Directions for this task: Return the lines of the data from the one containing "Task: Open the Response content type dropdown" through the end of the data, inclusive, reproducing them verbatim. Leave the pictures out of your answer.

--- begin ---

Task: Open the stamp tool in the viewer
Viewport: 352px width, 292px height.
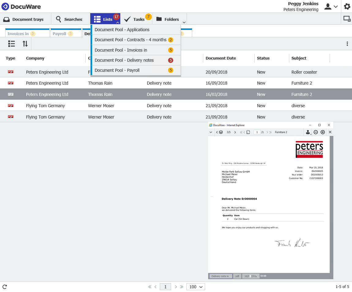Action: click(x=308, y=132)
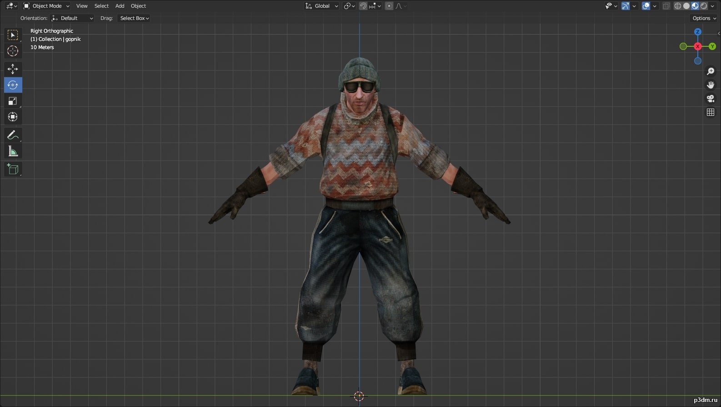Toggle camera view with the camera icon
Viewport: 721px width, 407px height.
[x=711, y=99]
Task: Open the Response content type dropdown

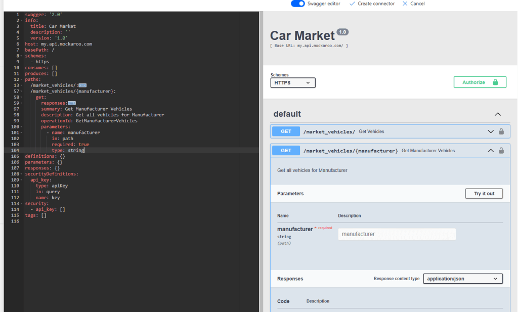Action: 462,279
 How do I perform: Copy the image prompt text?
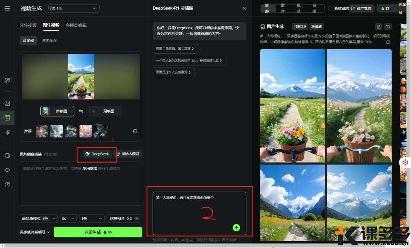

--- end ---

Problem solution:
Task: Open the Response content type dropdown

Action: 462,279
 How do I perform: Copy the image prompt text?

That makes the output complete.